Upon excavation, the world finally became aware of its marvellous splendour. The steps leading down through its many levels are lined with carved pillars and hundreds of sculptures. These have been crafted in striking geometric patterns largely based on themes related to the Hindu deity Vishnu’s avatars.
Getting Here (Nearest Railway Stations Patan and Unjha)
- 12916 | ASHRAM EXPRESS - Delhi (DLI) To Unjha (UJA)
- 12490 | DDR BKN SF EXP - Mumbai To Patan (PTN)
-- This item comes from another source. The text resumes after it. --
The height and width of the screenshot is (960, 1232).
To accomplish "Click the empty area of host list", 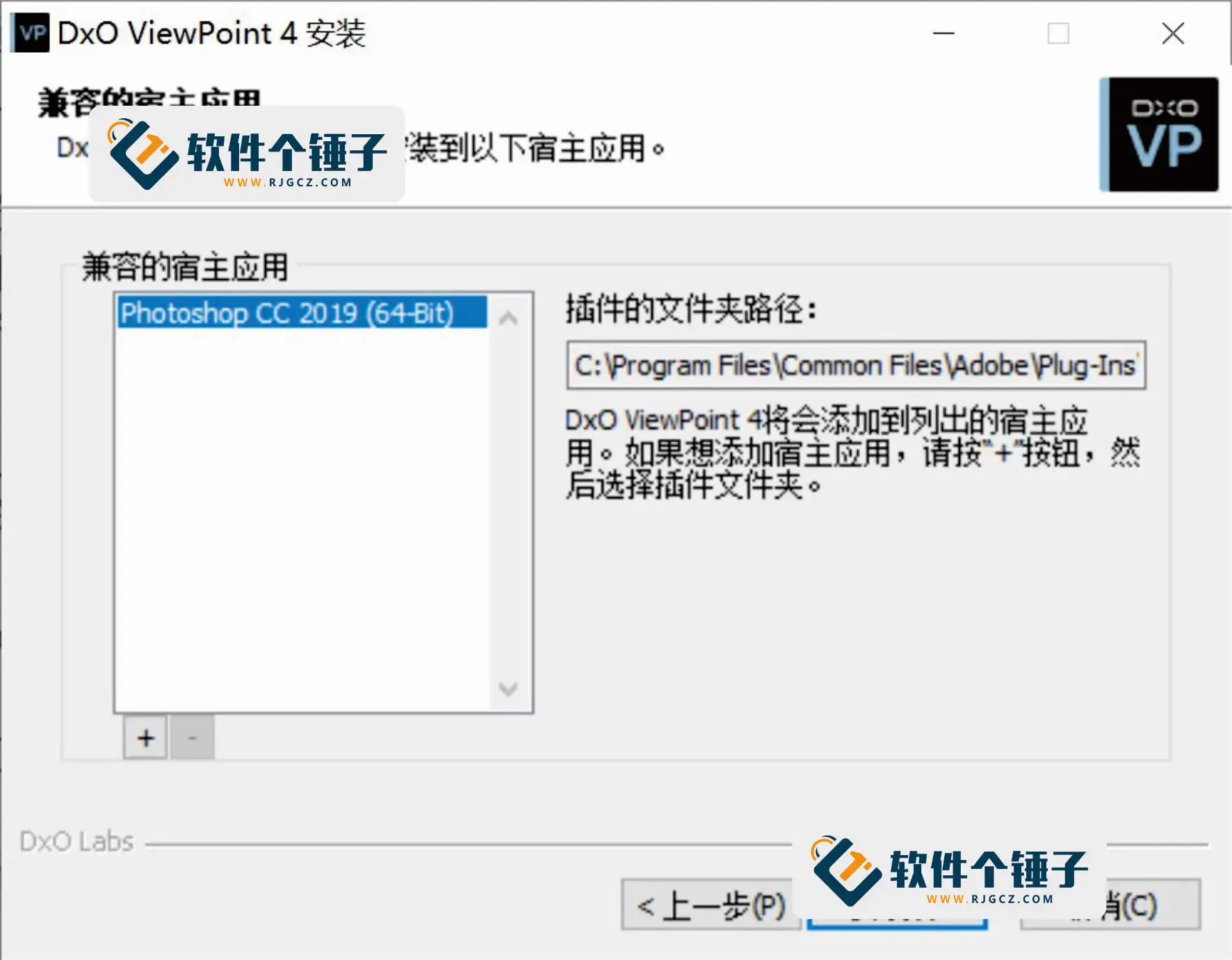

Fatehpur Sikri, Uttar Pradesh
Built by Emperor Akbar during the second half of the 16th century, Fatehpur Sikhri is a complex of monuments constructed in a uniform architectural style. Its name means the City of Victory and it was the Mughal capital for around 10 years. The Jama Masjid one of the largest mosques in India is located within its complex.
(Image Credit: Holidify)
Constructed of Red Sand Stone it was built by Akbar in honour of Sheikh Salim Chisti a great Sufi saint. The uniqueness and magnificence of the monument are a testament to the architectural finesse of the emperor. Moreover, the blend of both Hindu and Muslim elements in the style and design of the site reflects his religious tolerance.
Fatehpur Sikri can be considered the most magnificent city constructed by the Mughals. It is characterized by stunning palaces and spectacular administrative, religious, and residential buildings. Even after the imperial capital was shifted to Lahore in 1585, Fatehpur Sikhri remained a place for temporary retreats by Mughal Emperors.
Getting Here (Nearest Railway Station - Agra Cant)
- 12280 | TAJ EXPRESS - Delhi (NDLS) To Agra (AGC)
- 12319 | KOAA AGC EXP - Kolkata (KOAA) To Agra (AGC)
- 22221 | NZM RAJDHANI - Mumbai (CSMT) To Agra (AGC)
Elephanta Caves, Maharashtra
Also known as Gharapurichi Leni, the Elephanta Caves are located at Mumbai’s Elephanta Island in Maharashtra. The caves contain a collection of temples mainly dedicated to the Hindu deity, Lord Shiva.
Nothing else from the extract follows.